When items are appended or inserted, the array of references is
resized. Some cleverness is applied to improve the performance of
appending items repeatedly; when the array must be grown, some extra
space is allocated so the next few times don’t require an actual
resize.
Like javascript, Python's lists are not required to be homogeneous, so they are not an actual implementation of other "strong typed" data structures that does have to contain only the same entities such as integers, strings, etc.
Same as javascript, the specifications of the language the actual implementation are two separate things.
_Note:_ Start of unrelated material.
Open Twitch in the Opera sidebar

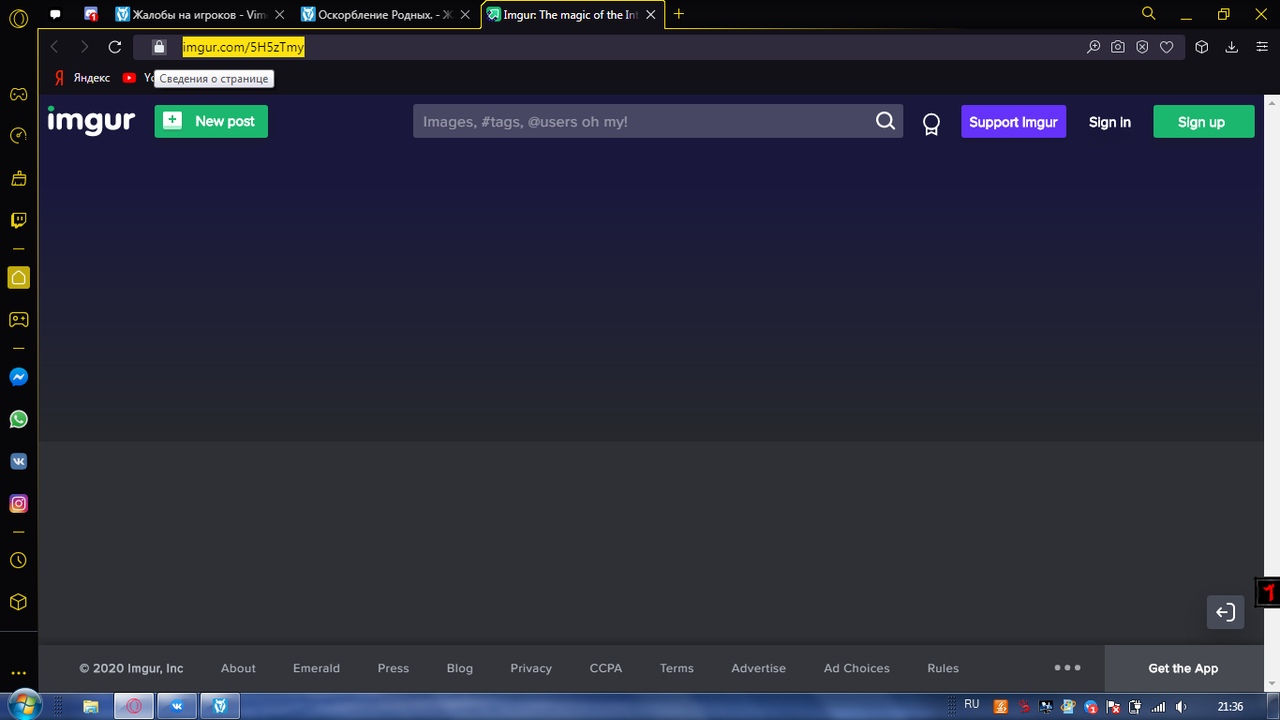(x=18, y=220)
Depending on if you are using Cpython, Jython, IronPython, etc, the memory management and the actual functions that runs behind the scenes will be making diferent things in the process of interpreting python to machine code.
I know that this isnt the best source, but as I found discussed in Quora:
Contrary to what their name implies, Python lists are actually arrays(...).
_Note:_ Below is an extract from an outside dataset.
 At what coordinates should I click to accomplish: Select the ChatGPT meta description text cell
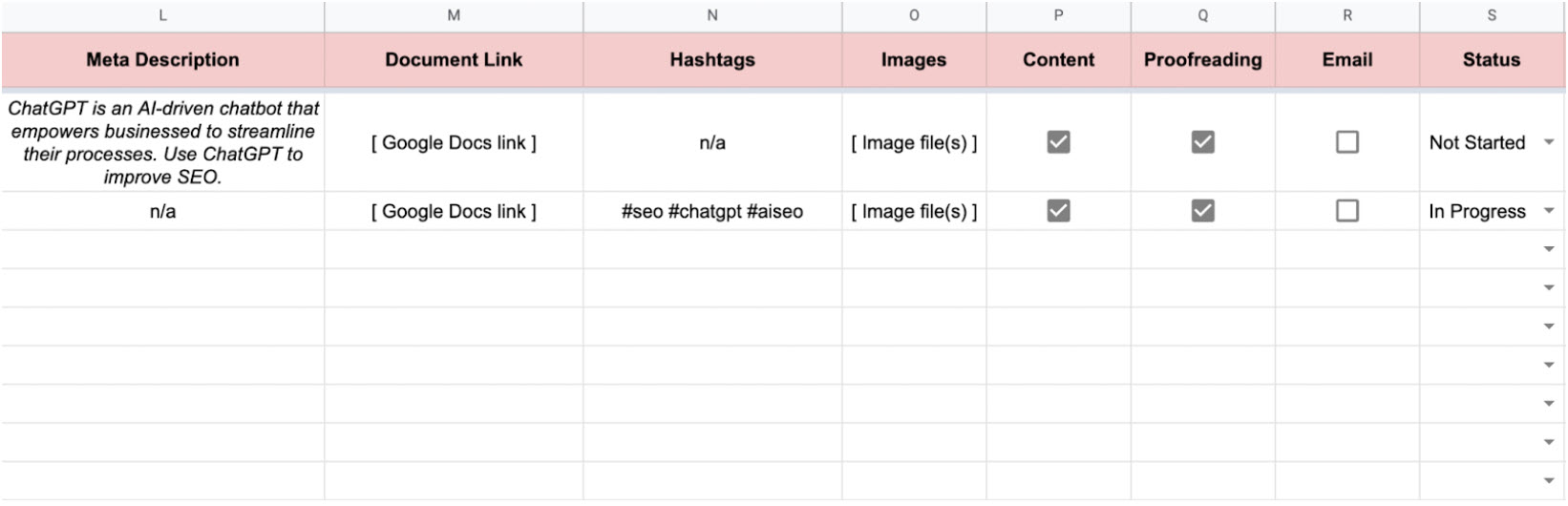point(162,142)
Specifically, they are dynamic arrays with exponential
over-allocation, which allows code like the following to have linear
complexity:
lst = []
for i in xrange(0, 100000):
lst.append(i)
Alternative implementations like Jython and IronPython seem to use
whatever native dynamic array class their underlying language
(respectively Java and C#) provides, so they have the same performance
characteristics (the precise underlying classes seem to be ArrayList
for Jython and C# List for IronPython).
(...)arrays technically store pointers rather than the objects
themselves, which allows the array to contain only elements of a
specific size. Having pointers all over the place in the underlying
implementation is a common feature of dynamically typed languages, and
in fact of any language that tries to pretend it doesn't have
pointers.
Dictionaries
As the official docs puts in their "History and Design FAQ"
CPython’s dictionaries are implemented as resizable hash tables.
Compared to B-trees, this gives better performance for lookup (the
most common operation by far) under most circumstances, and the
implementation is simpler.
Dictionaries work by computing a hash code for each key stored in the
dictionary using the hash() built-in function. The hash code varies
widely depending on the key; for example, “Python” hashes to
-539294296 while “python”, a string that differs by a single bit, hashes to 1142331976. The hash code is then used to calculate a
location in an internal array where the value will be stored. Assuming
that you’re storing keys that all have different hash values, this
means that dictionaries take constant time – O(1), in computer science
notation – to retrieve a key. It also means that no sorted order of
the keys is maintained, and traversing the array as the .keys() and
.items() do will output the dictionary’s content in some arbitrary
jumbled order.
In Conclution
There are two separate things about a language: one involves how it should work, with it syntax, semantics, logic and philosophy. On the other hand you have the actual implementation of that language in a specific runtime, interpreter or compilation.
This way, although (in theory) you have one Python or one Javascript, you could have CPython, IronPython Jython, etc; and in the other hand, you have SpiderMonkey, V8, etc.
But referring to how each runtime implements the language features of Arrays/Lists and Objects/Dictionaries and how analogous they are, it seems that Javascript has chosen a inheritance model based on prototypes that makes everithing a kind of object; so both Objects and Dictionaries are more like a hash table than an actual array.
On the other hand, Python has a more flavores in respect of data structures, both in their libraries and in how the interpreters deal with them, making use of arrays or dynamic arrays to bring to life the Pyton's Lists, and using hash tables for the dictionaries, making them more similar to the objects in javascript.